In summary, this study shows that OLF is a “weakness” for many pathogens to enter the brain in both mice and monkeys, and therefore its complex capillary structure targets the Plasmodium parasite that causes ECM. Demonstrate that it can be. Mouse studies also concluded that immune cells such as pathogenic CD11c ⁺ CD8 T cells enter the brain via microbleeding in OLF. CCL21 in OLF GL early in infection can be one of the fundamental mechanisms of pathogenic CD11c ⁺ CD8 T cell accumulation, and CCL21 expression can be a risk factor for the development of ECM (FIG. 7). These results provide evidence that OLF dysfunction is a useful marker for the onset and early diagnosis of ECM. Currently, it is unclear whether these findings in mice are applicable to humans. Of particular note, the symptoms associated with OLF in humans, such as “Phantom Olfactory” (Perry, TL et al., (2009). Open Med 3, e10-16.) Can be different. What is needed in the future is a new test of olfactory loss and techniques such as improved human OLF MRI imaging (Wang, J. et al. (2011). AJNR Am J Neuroradiol 32, 677-681.) it is obvious. Furthermore, the location of OLF, early BBB leakage and bleeding has proven to be a useful therapeutic target for cerebral malaria and for various neuroimmunological diseases including autoimmune and inflammatory diseases in humans. (Barresi, M. et al. (2012). J Neurol Sci 323, 16-24.).

  As mentioned above, although this invention has been illustrated using preferable embodiment of this invention, it is understood that the scope of this invention should be construed only by the claims. Patents, patent applications, and references cited herein should be incorporated by reference in their entirety as if the contents themselves were specifically described herein. Understood.

  A diagnosis / detection marker for cerebral malaria and a control technique for cerebral malaria are provided, and a technique that can be used in industries (reagents, pharmaceuticals, etc.) related to the diagnosis, treatment, and prevention of cerebral malaria is provided.

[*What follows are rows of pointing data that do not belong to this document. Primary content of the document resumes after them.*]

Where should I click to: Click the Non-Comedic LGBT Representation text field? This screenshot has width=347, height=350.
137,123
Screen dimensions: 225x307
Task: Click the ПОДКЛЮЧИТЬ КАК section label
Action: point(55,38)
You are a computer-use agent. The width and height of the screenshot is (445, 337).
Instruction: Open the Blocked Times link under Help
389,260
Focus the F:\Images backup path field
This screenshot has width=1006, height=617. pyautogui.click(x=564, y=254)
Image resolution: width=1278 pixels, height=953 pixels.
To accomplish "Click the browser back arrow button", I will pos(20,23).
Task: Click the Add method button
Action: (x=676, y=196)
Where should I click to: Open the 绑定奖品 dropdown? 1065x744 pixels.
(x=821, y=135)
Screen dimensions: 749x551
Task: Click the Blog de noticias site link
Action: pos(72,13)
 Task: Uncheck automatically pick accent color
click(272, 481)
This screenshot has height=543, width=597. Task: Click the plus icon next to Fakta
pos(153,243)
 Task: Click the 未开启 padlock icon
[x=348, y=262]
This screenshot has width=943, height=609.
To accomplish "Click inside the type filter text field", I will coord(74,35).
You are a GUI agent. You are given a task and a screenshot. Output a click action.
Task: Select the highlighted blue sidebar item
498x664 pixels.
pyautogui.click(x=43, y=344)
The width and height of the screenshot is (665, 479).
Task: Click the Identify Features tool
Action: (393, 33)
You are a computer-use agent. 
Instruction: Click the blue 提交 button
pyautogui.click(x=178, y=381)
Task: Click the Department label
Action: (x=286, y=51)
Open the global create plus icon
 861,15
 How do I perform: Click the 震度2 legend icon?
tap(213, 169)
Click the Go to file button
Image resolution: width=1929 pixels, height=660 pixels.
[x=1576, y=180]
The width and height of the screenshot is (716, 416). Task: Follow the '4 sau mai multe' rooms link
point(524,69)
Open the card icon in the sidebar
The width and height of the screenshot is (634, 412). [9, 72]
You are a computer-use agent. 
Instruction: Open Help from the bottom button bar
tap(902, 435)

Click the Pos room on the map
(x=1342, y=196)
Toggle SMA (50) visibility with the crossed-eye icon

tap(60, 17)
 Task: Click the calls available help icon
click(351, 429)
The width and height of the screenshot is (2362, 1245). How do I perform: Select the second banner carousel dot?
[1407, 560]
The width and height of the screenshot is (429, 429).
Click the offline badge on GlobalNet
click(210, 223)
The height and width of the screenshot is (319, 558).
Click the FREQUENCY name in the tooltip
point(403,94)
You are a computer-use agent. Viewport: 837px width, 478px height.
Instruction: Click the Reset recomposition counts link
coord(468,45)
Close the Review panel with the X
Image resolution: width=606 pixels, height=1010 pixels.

SEQ ID NO: 1: Representative nucleic acid sequence of CCL21 SEQ ID NO: 2: Representative amino acid sequence of CCL21 SEQ ID NO: 3: Representative nucleic acid sequence of CXCR3 SEQ ID NO: 4: Representative amino acid sequence of CXCR3 SEQ ID NO: 5: Representative nucleic acid sequence of CCR7 SEQ ID NO: 6: Representative amino acid sequence of CCR7 [Sequence Listing]

Claims (6)

A prophylactic or therapeutic agent for cerebral malaria comprising an inhibitor of at least two factors selected from the group consisting of CCL21, CXCR3 and CCR7, the inhibitor comprising an antibody or a fragment or functional equivalent thereof, siRNA, A prophylactic or therapeutic agent which is shRNA, antisense nucleic acid, aptamer, pharmaceutically acceptable salt or solvate thereof, or solvate of pharmaceutically acceptable salt thereof . The inhibitory Gaizai is, CCL21 protein, including inhibitors of factors selected from the group consisting of CXCR3 protein and CCR7 protein, prophylactic or therapeutic agent for cerebral malaria according to claim 1. 3. The brain malaria according to claim 1, wherein the inhibitor comprises an inhibitor of a factor selected from the group consisting of a nucleic acid encoding a CCL21 protein, a nucleic acid encoding a CXCR3 protein, and a nucleic acid encoding a CCR7 protein. Prophylactic or therapeutic agent. The agent for preventing or treating cerebral malaria according to any one of claims 1 to 3, wherein the inhibitor comprises an antibody. The prevention of cerebral malaria according to claim 1, wherein the inhibitor comprises at least two antibodies selected from the group consisting of an anti-CCL21 antibody, an anti-CXCR3 antibody and an anti-CCR7 antibody, or a fragment or functional equivalent thereof. Or therapeutic agent. The agent for preventing or treating cerebral malaria according to claim 1, wherein the inhibitor comprises three types of anti-CCL21 antibody, anti-CXCR3 antibody and anti-CCR7 antibody, or fragments or functional equivalents thereof.